Paris, le 3 décembre 1810.

Je ne sais, cher Prosper, quelle impression monsieur votre père et vous aurez reçue de son déplacement si subit et si peu attendu[1], mais j’ai besoin de vous exprimer l’intérêt que je prends à cette nouvelle. Cet intérêt sera partagé par tout Genève. Il s’y joint en moi l’amitié que je vous ai vouée, et mon souvenir de la bienveillance que monsieur votre père m’avait toujours témoignée. Je le regrette aussi pour notre amie, envers laquelle il s’était montré, dans toutes les circonstances, et nommément dans les dernières, si noble et si bon. M. de Montlosier m’assure qu’il doit venir incessamment à Paris, ce qui m’empêche de lui écrire. Mais je vous prie d’être mon interprète à cet égard et de lui porter l’expression du tendre et respectueux attachement que je lui ai voué. Si je suis encore ici à son passage, j’espère le voir et lui en réitérer moi-même les assurances.

Je vous ai écrit deux fois depuis le 25 septembre, date de ma première lettre. Je ne sais à quelle cause attribuer votre long silence. Vous ne m’aviez pas accoutumé à cette rigueur et je m’en plains d’autant plus amèrement.

J’ai reçu, non sans peine, la seconde édition de votre livre.

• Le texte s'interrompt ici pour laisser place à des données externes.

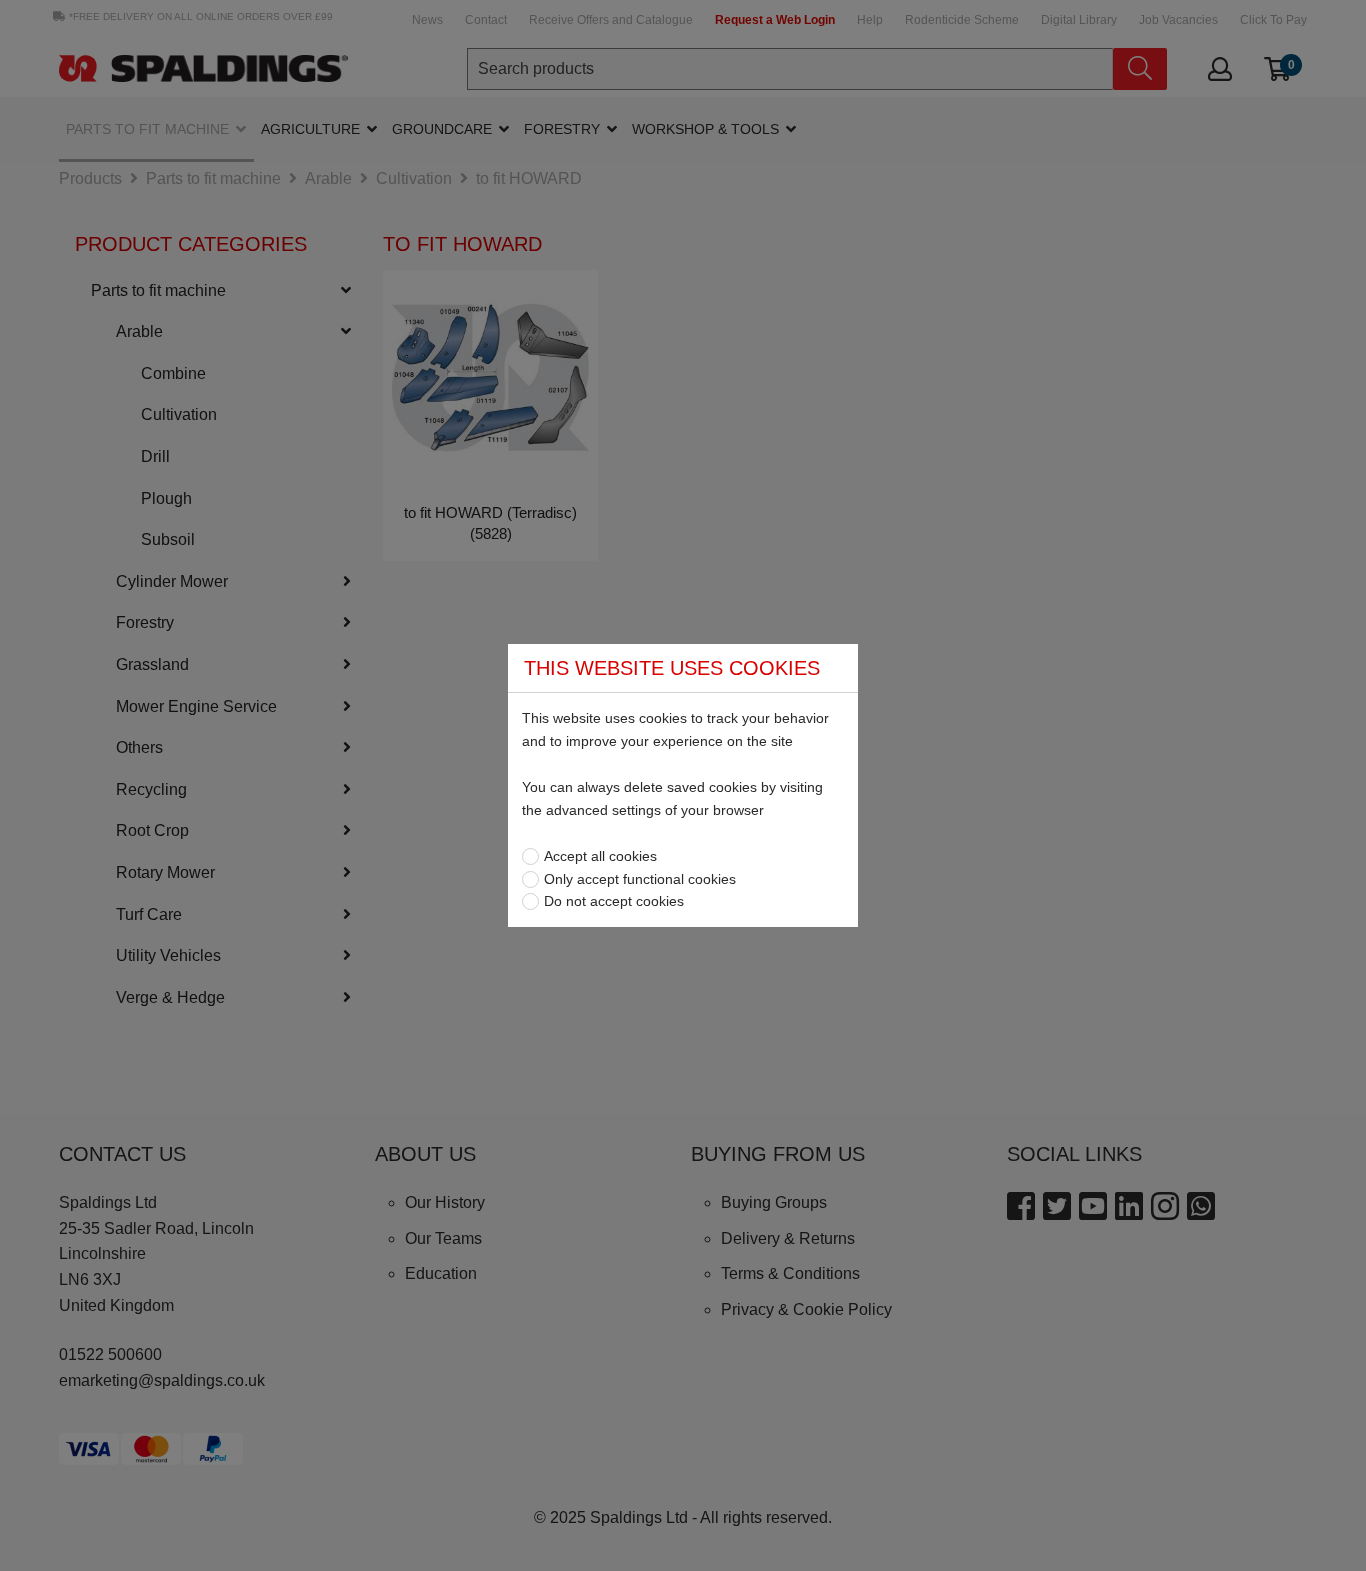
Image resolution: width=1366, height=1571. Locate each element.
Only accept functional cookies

  1. Le préfet du Léman avait reçu l’ordre de faire poser les scellés sur tous les papiers qui se trouveraient à Coppet, mais il s’était contenté d’une déclaration écrite de Mme de Staël, par laquelle elle s’engageait à ne faire imprimer ni publier, dans aucun pays du Continent, le livre De l’Allemagne. Ce dernier ménagement pour Mme de Staël entraîna tout de suite la révocation de M. de Barante, déjà suspect de par ses relations avec Coppet. Puis, d’autres griefs encore existaient contre lui : « MM. de Bassano et de Montalivet, écrit Prosper de Barante dans ses Souvenirs, me mirent au courant de ces griefs. L’administration de mon père était irréprochable, mais sans influence sur les Genevois ; ils ne devenaient pas Français, Genève restait un canton suisse et conservait les mêmes opinions, la même indépendance d’esprit et de conversation ; les exilés y recevaient un accueil sympathique : L’Empereur s’était, du reste, déjà plaint à mon père d’avoir laissé subsister un article du traité par lequel la République de Genève, en consentant à sa réunion avec la République Française, réservait à la municipalité de cette ville l’instruction publique, les institutions religieuses et de charité. Il lui avait répondu qu’il se croyait obligé de respecter les termes d’un traité consenti par le gouvernement français, et que, de plus, l’abolition de cette clause serait un surcroit de dépense. »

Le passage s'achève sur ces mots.